By Kevin Stone, Heartland Institute
A 2018 animal welfare law enacted in California through a ballot initiative took effect in January, triggering lawsuits from livestock and meat processing industry groups, as well as restaurants and retailers.
The new law tightens regulations on the living condition requirements for livestock including poultry, beef, and pork. The law is expected to be especially disruptive to the pork industry and has already resulted in multiple lawsuits, although none have yet been successful.
Pork Producers Object
A lawsuit brought by the Iowa Pork Producers Association (IPPA) was rejected by a federal judge in August over a jurisdictional issue.
The IPPA is weighing options for further action.
In a separate ongoing lawsuit, Indiana’s attorney general, 19 other states, the National Pork Producers Council, and American Farm Bureau Federation, have asked the U.S. Supreme Court to hear their challenge to the law on the basis that rules producers are required to follow to comply with the law had still not been finalized in December despite the fact the law was to take effect January 1.
This request follows a ruling against the plaintiffs in July by the U.S. Court of Appeals for the Ninth Circuit.
The California Department of Food and Agriculture (CDFA), the agency charged with putting the Proposition 12 regulations into effect, stated in December it was still working to finalize rules and was unlikely to have final rules in place by the time the law takes effect on January 1. The CDFA said state law does not allow for delays in imposing ballot initiatives.
The CDFA reported it was still accepting public comments on the rules as of mid-December, making completion of the process by the time the law went into effect impossible.
Principles at Issue
California is the largest pork consuming state, accounting for 14 percent of all pork sales.
The state produces only 2 percent of the pork it consumes within its own borders, thus imposing the burden of the new rules almost exclusively on out-of-state producers.
The plaintiffs in the most recent lawsuit challenging the initiative include the California Hispanic Chamber of Commerce, the California Grocers Association, the California Restaurant Association, the California Retailers Association, and Monrovia-based pork processor Kruse & Son. They argue the provisions to avoid liability under the new law are not yet in place, making compliance impossible.
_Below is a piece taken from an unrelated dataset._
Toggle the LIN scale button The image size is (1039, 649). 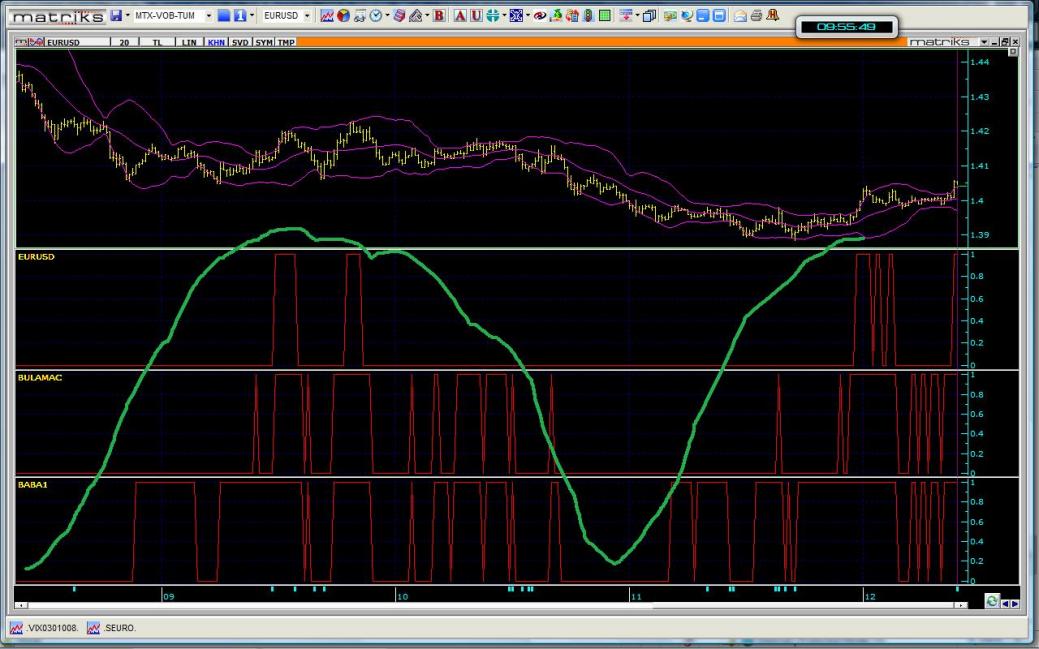[189, 43]

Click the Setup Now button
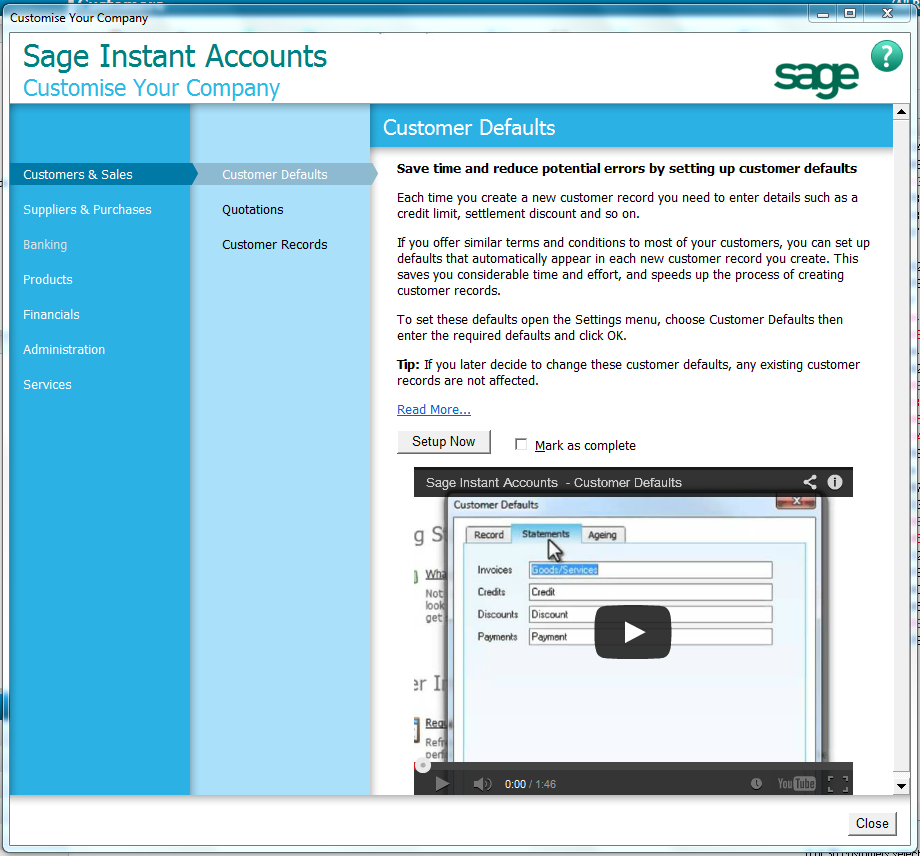[443, 441]
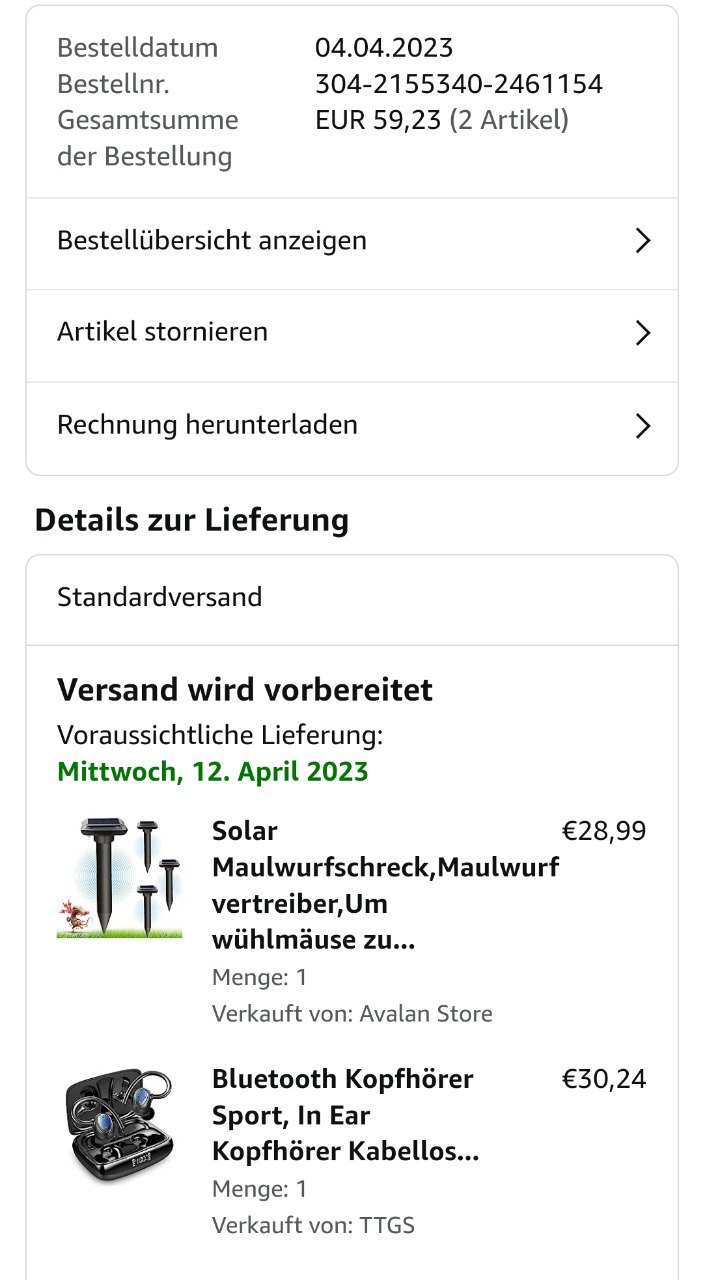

“This puts all the uncertainty and risks of an unfinished regulatory regime on pork distributors and end users,” the legal brief states.
California is reaching well beyond its own borders, effectively trying to set nationwide standards for the livestock industry, said Michael Formica, the general counsel for the National Pork Producers Council, in a statement.
“All this is coming from out of the state, and they’re imposing criminal penalties, and really trying to reshape the entire market for hogs in the country,” said Formica.
The law is a violation of the U.S. Constitution’s commerce clause, says William F. Shughart II, research director with the Independent Institute.
“The Commerce Clause prohibits the states from regulating interstate commerce, delegating authority to do so exclusively to the US Congress,” said Shughart. “We live in a world, however, in which California is such a huge market for many goods and services that manufacturers beyond the state’s borders are forced into compliance with California-specific rules so they can do business there.
“Fuel efficiency standards for cars and light trucks, which are more stringent in California than elsewhere, and looming bans on sales of internal combustion engines in California are two cases in point,” Shughart said. “California, not Congress, is becoming the regulator of interstate commerce, which never was the Founding Fathers’ intent.”
Increased Cost to Consumers
California could face pork shortages sparking higher prices, if many suppliers outside of the state refuse to comply with California’s still incomplete standards.
Seaboard Foods, the second largest producer of pigs in the United States, and the fourth largest pork processor, has already announced its intention to limit sales to California in response to the law.
The state’s meddling with meat producers is similar to its heavy-handed regulation of the energy sector, says engineer Ronald Stein, a policy advisor with The Heartland Institute, which co-publishes Environment & Climate News.
“With Prop 12, the state is now targeting the food chain for several agricultural products demanded by Californians, continuing to tinker with food like they have with the energy sector, with likely similar results, not changing demand, but only inflicting inflated prices on consumers due to the restricted supply,” said Stein. “With California already having the highest cost of electricity and gasoline in the country, the state continues to do everything possible to further increase the cost of living for its 40 million residents.
“The wealthy and middle class have more tolerance for increased costs, but poverty kills and making food more expensive harms the less fortunate and worsens poverty,” Stein said.
The law will increase costs throughout the supply chain, says Shughart.
“Meeting more stringent animal-welfare standards may be good for pigs and other livestock, but it will definitely be bad for consumers,” said Shughart. “Some of the costs of complying with the new standards will be shifted forward in higher wholesale and retail prices; others will be borne by the owners of animal farms and ranches or shifted backward to the shoulders of workers, and to the suppliers of other inputs used in the process of raising livestock for food.”